Closed ghutchis closed 8 years ago

ghutchis commented 15 years ago

Could you change input dialog to make possible load outputs of computational programs with non-OpenBabel extensions. For example, .out extension is widely used, and default extension for GAMESS US is .log, not *.gamout. It's painful to rename files before opening them. Of course, in such case it's more difficult to automagically determine file type, but it's not required because user definitely knows what computational package was used

Reported by: @annulen

ghutchis commented 15 years ago

I guess you are talking about the "File->Open" dialog, not the "File->Import..." dialog?
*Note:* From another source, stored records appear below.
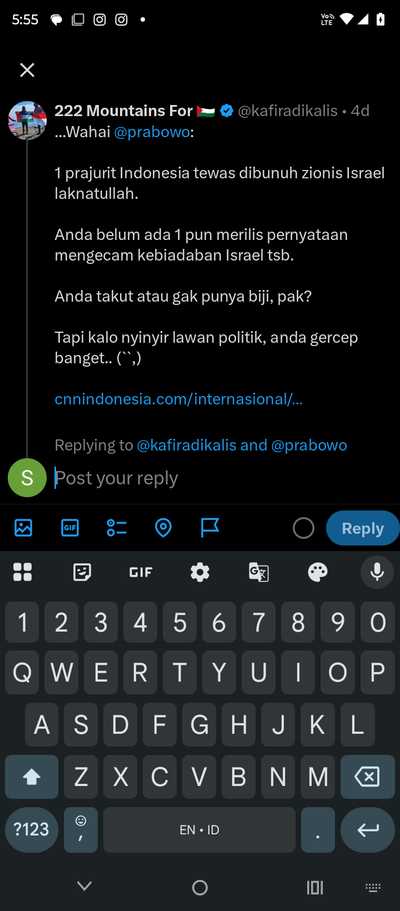Image resolution: width=400 pixels, height=911 pixels.
Task: Open keyboard theme palette
Action: pos(318,572)
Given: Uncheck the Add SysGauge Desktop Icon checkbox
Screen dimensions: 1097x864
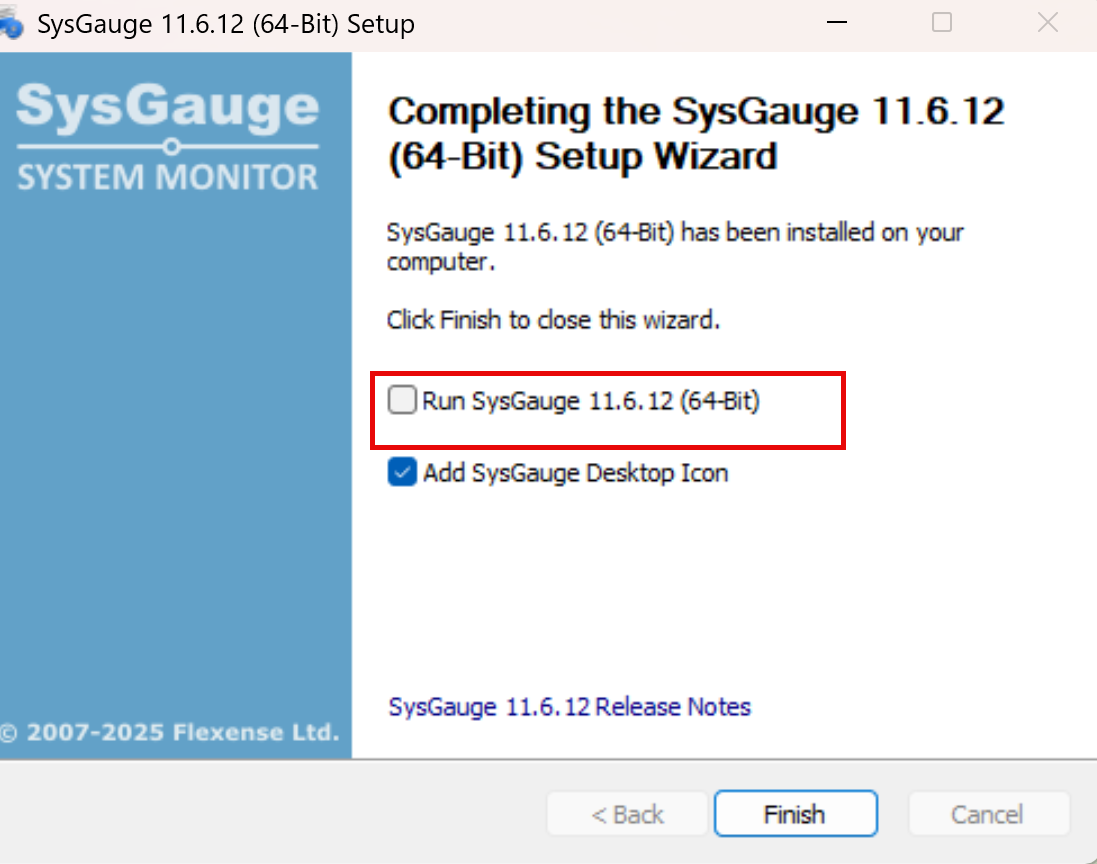Looking at the screenshot, I should pos(402,473).
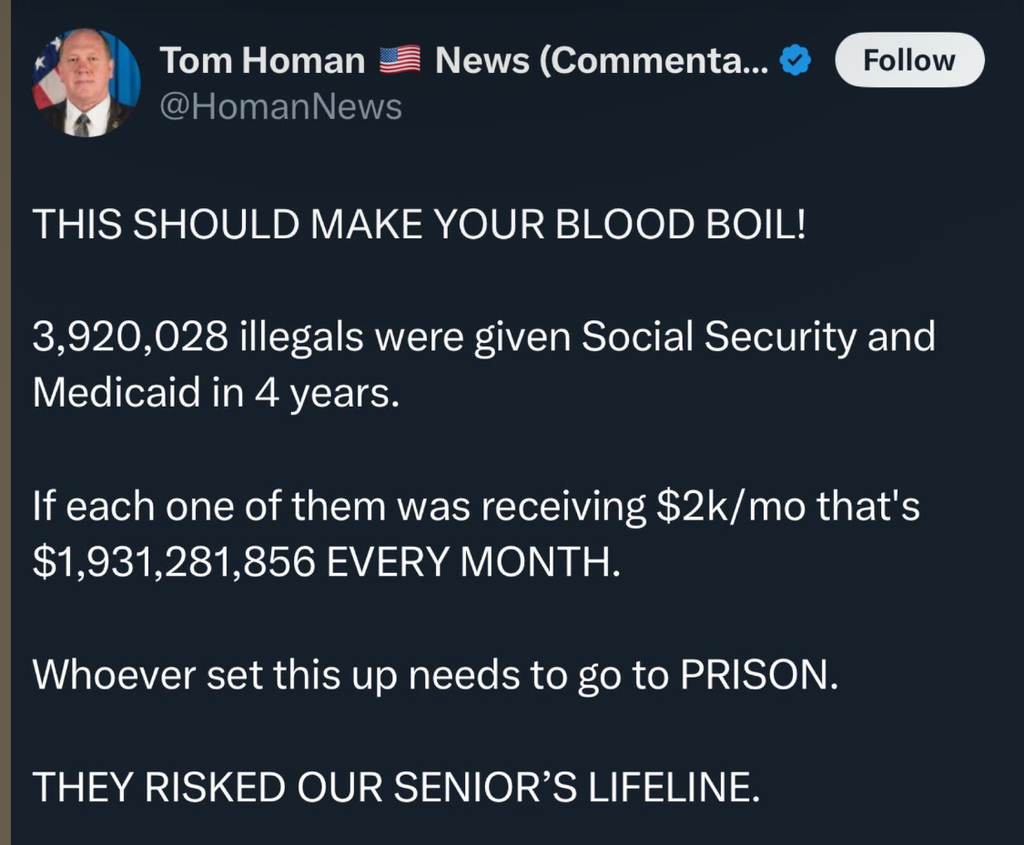Click the "$1,931,281,856" dollar figure
1024x845 pixels.
coord(175,562)
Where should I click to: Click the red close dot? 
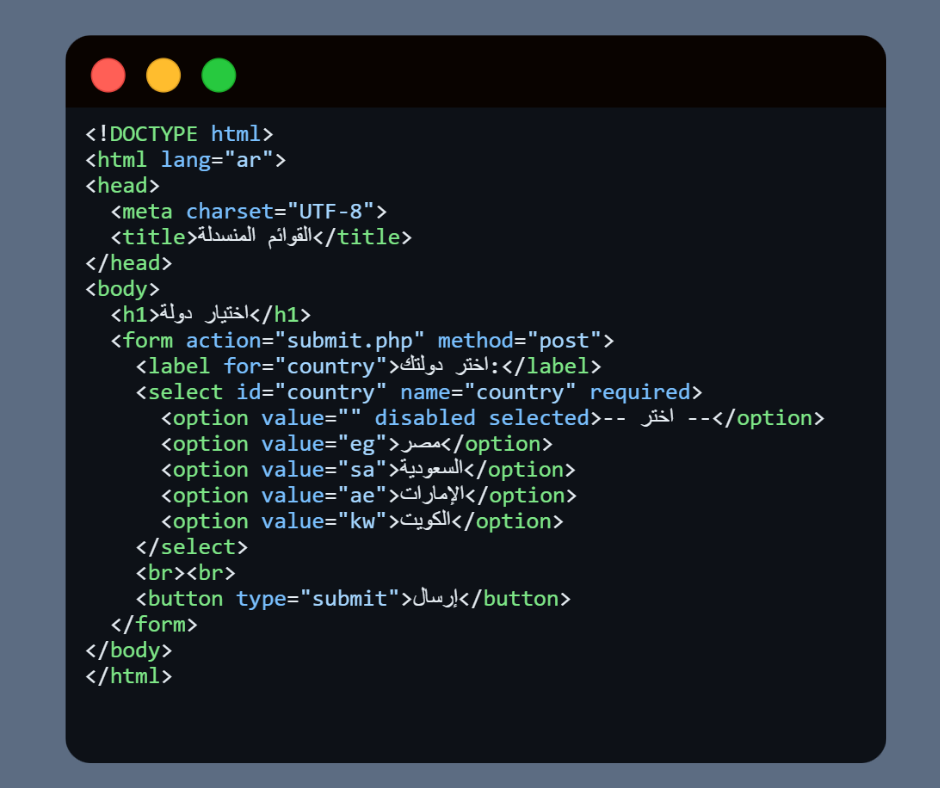(x=108, y=75)
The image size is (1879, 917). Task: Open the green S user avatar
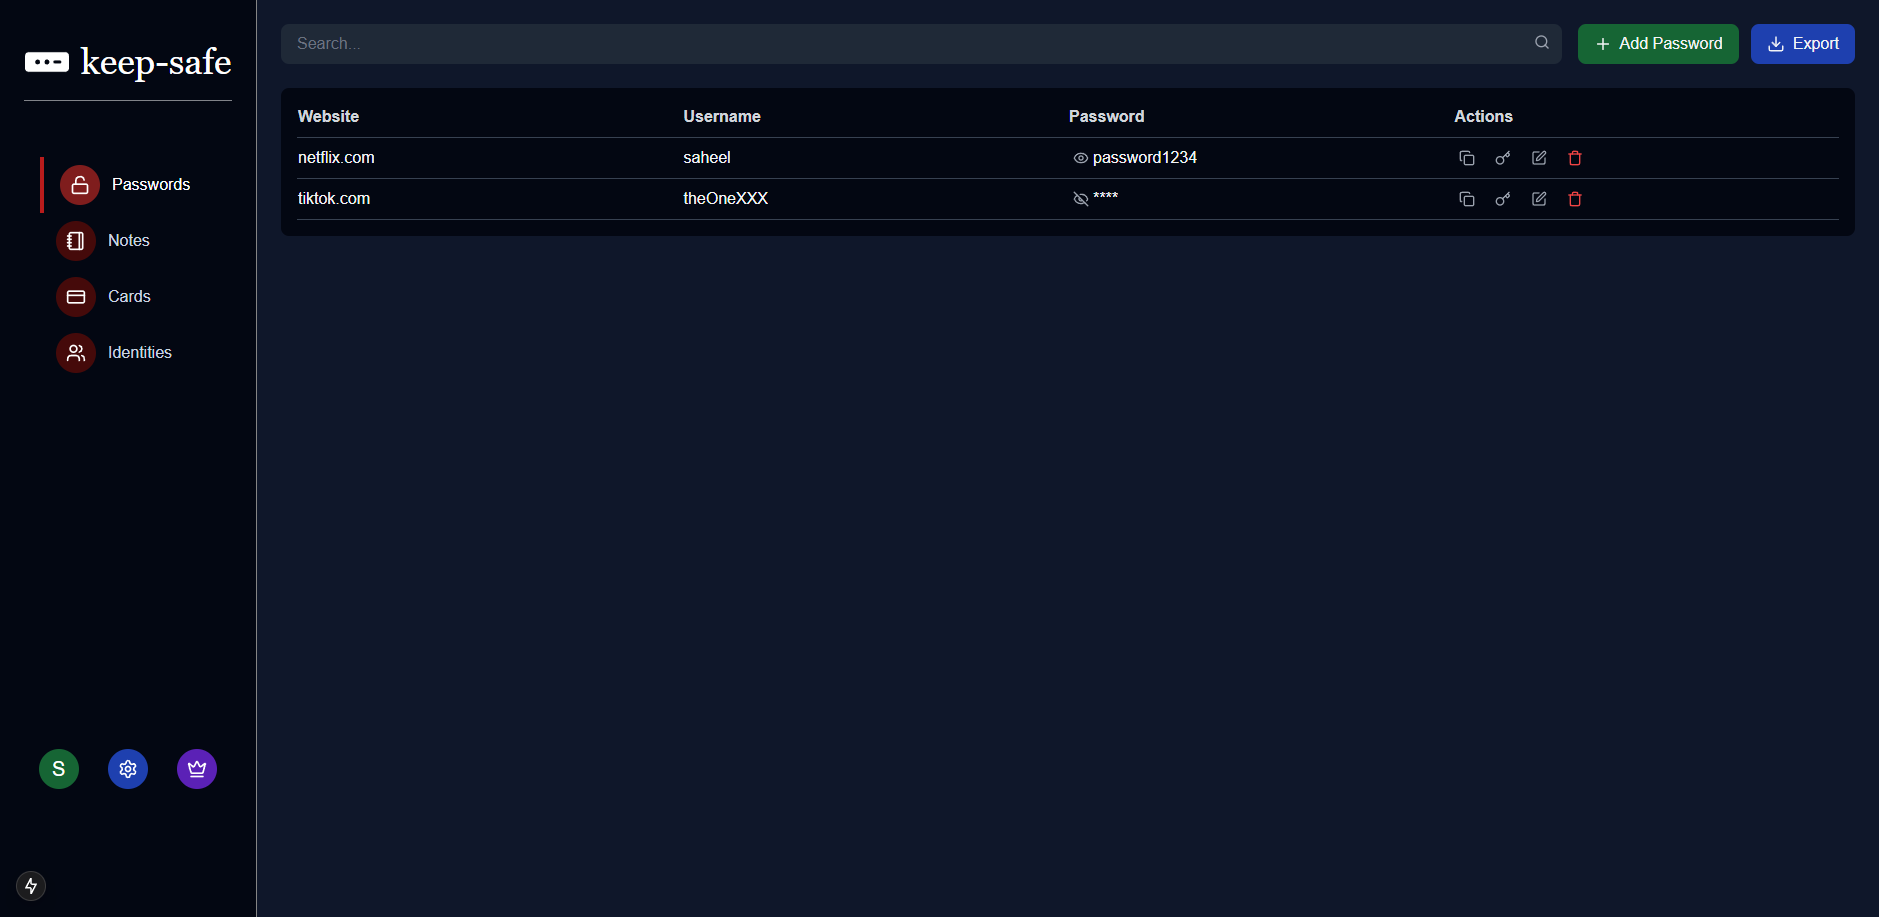click(59, 769)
Hrm, what might make sense would be to extend the .out file format sniffing to .log as well (to be done in OpenBabel maybe, not sure).

Then, avogadro could present something like "Computational chemisty output (.out/.log)" and filter those.

For the computational chemistry choices (currently gamess and gaussian, and maybe hyperchem), adding .out/.log as well to the filter might be ok.

One step further would be something like "GAMESS (.)" which lets the user specify any file and force OpenBabel to open it as GAMESS. Not sure this is worthwhile though, as it would inflate the open dialog.

Original comment by: @mbanck

ghutchis commented 15 years ago

Actually, OpenBabel already supports "*.log" as wildcard extension, it is just Avogadro which needs to add it to its input filter I guess.

Original comment by: @mbanck

ghutchis commented 15 years ago

This is now fixed in my git repository and will be pushed into the next release. As long as you have Open Babel 2.2.1 or later, you will be able to read in files ending with .out or .log with the File->Open dialog.

Open Babel will figure out the type of file by the contents. (It's not so hard, since most programs announce their format.)